Given request – Copy the records verbatim, from the line containing "Click the Deepseek 深度搜索 title heading" through the line containing "The width and height of the screenshot is (960, 540).", inclusive.

Task input –
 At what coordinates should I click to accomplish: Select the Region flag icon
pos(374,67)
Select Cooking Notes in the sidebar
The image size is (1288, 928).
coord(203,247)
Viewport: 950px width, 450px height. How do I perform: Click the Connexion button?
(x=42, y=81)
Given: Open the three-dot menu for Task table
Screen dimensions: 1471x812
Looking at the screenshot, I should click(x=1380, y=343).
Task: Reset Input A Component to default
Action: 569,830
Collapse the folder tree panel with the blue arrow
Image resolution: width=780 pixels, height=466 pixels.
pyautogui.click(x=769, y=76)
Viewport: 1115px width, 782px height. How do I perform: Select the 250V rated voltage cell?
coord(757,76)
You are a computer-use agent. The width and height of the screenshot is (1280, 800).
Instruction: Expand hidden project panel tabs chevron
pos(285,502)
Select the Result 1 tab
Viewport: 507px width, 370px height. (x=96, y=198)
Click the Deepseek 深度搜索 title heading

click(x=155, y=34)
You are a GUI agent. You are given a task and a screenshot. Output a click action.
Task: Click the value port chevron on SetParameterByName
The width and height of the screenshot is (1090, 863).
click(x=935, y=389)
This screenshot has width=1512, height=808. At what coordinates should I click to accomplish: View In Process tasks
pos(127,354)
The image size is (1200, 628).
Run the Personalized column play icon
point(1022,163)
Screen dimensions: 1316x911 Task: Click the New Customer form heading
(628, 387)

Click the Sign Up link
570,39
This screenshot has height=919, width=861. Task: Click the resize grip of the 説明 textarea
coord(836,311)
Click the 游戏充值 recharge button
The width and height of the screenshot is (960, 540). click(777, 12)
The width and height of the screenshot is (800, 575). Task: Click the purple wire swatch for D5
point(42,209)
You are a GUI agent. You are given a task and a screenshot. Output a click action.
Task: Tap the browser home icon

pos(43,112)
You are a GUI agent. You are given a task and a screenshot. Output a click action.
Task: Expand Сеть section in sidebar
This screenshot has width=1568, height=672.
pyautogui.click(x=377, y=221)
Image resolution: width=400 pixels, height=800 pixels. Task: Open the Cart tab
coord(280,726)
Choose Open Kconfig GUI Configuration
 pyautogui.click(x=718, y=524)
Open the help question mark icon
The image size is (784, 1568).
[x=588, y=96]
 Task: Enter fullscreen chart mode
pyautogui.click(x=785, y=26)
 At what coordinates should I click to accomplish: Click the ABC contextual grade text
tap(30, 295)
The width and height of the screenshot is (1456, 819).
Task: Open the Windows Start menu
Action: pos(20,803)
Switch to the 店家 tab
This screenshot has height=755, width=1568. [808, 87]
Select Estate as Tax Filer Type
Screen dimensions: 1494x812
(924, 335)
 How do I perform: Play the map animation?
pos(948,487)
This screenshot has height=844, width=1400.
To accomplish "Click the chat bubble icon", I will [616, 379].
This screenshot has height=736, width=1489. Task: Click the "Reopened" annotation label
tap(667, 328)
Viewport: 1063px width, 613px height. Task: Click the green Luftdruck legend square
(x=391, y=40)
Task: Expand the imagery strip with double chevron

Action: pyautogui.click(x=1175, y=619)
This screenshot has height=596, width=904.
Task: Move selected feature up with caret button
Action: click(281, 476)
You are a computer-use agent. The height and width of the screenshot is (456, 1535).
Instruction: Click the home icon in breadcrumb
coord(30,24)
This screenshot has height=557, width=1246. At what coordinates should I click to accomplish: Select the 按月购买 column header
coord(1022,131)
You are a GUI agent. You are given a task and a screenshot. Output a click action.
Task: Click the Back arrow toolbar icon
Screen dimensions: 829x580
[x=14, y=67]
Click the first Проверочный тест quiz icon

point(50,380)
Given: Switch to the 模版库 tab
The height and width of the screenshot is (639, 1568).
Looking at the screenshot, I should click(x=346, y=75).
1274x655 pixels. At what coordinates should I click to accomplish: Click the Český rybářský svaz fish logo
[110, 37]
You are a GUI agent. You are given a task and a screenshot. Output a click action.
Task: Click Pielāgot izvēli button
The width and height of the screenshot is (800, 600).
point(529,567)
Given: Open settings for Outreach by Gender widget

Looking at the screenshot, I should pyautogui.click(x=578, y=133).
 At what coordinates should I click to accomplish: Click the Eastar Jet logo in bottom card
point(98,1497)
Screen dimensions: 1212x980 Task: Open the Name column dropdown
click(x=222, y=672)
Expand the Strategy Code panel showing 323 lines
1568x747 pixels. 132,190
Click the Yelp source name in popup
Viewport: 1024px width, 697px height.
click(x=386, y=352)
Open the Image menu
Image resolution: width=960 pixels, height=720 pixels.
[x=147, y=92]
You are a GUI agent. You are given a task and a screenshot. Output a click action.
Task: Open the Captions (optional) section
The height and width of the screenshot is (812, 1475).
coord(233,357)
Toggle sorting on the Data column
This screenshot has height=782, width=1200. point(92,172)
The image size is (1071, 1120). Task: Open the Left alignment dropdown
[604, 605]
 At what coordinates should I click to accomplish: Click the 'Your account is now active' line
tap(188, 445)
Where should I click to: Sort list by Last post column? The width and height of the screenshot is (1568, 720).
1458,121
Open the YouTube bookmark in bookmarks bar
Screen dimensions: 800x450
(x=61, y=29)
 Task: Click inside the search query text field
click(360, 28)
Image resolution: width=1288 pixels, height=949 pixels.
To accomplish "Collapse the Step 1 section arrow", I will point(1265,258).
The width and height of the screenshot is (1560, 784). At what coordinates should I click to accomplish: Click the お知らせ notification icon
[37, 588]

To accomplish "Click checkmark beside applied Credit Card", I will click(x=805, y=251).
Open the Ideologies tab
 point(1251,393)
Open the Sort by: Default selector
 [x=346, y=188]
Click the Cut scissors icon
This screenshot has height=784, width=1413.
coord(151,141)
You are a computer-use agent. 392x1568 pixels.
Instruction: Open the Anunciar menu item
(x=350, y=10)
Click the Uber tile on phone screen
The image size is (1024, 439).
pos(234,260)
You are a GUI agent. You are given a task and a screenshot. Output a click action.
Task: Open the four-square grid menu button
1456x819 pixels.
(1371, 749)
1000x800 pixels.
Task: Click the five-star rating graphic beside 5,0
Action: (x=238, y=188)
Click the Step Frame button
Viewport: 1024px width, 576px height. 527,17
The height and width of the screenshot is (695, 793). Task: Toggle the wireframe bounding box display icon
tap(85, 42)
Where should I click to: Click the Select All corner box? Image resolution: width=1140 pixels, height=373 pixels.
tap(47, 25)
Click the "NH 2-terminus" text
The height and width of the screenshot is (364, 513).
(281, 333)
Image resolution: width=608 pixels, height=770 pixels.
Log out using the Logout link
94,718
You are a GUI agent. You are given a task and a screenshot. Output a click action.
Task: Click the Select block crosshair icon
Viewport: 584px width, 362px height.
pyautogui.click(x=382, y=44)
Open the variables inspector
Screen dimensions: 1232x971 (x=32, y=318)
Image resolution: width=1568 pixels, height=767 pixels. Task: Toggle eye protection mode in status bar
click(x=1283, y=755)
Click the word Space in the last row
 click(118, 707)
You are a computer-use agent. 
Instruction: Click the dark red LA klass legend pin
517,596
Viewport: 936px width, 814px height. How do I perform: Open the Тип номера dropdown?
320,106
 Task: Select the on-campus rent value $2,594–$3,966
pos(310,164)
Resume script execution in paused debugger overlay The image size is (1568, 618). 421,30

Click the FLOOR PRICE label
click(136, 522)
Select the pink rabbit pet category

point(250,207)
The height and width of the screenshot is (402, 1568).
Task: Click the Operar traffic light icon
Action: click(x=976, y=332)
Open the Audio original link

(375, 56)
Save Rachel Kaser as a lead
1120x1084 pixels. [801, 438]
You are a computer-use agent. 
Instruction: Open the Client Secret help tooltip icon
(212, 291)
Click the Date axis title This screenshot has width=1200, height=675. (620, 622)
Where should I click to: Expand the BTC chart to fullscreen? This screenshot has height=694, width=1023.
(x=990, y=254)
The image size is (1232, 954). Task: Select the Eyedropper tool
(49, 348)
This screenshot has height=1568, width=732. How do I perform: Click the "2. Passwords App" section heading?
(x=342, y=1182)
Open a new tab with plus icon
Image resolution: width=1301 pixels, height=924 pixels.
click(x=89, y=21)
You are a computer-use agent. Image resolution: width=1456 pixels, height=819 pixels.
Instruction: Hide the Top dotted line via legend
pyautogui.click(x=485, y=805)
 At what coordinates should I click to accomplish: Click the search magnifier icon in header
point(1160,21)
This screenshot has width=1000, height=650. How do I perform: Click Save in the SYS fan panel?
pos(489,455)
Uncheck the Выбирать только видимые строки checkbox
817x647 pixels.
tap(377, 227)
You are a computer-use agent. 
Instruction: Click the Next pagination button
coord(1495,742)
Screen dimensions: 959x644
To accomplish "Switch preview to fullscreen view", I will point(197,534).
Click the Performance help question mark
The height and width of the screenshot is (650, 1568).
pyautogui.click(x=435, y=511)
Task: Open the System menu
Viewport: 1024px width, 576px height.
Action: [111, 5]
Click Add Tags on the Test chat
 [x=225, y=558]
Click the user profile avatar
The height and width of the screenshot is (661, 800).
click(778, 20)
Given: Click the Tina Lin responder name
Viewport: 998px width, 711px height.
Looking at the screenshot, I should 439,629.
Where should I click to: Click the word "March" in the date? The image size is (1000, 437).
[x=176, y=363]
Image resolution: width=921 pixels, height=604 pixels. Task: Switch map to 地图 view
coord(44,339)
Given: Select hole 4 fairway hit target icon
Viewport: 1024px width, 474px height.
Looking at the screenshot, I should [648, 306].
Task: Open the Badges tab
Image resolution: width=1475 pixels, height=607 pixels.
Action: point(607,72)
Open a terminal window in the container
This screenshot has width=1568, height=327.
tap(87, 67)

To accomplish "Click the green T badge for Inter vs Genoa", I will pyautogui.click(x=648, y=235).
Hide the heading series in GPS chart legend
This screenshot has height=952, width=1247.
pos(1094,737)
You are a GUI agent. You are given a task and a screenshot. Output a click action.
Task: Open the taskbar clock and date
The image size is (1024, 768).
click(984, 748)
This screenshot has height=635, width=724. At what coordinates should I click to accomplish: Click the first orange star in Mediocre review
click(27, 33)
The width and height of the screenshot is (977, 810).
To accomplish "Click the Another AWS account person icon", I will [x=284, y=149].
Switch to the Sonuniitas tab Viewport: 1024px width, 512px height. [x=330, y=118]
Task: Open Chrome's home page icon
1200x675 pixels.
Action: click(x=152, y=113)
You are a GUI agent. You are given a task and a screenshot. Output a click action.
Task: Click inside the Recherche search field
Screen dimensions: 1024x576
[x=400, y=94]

Answer below –
Click the Deepseek 深度搜索 title heading

click(x=155, y=34)
You are a GUI agent. You are given a task and a screenshot. Output a click action.
Task: Click the value port chevron on SetParameterByName
The width and height of the screenshot is (1090, 863).
click(x=935, y=389)
This screenshot has width=1512, height=808. At what coordinates should I click to accomplish: View In Process tasks
pos(127,354)
The image size is (1200, 628).
Run the Personalized column play icon
point(1022,163)
Screen dimensions: 1316x911 Task: Click the New Customer form heading
(628, 387)

Click the Sign Up link
570,39
This screenshot has height=919, width=861. Task: Click the resize grip of the 説明 textarea
coord(836,311)
Click the 游戏充值 recharge button
The width and height of the screenshot is (960, 540). click(777, 12)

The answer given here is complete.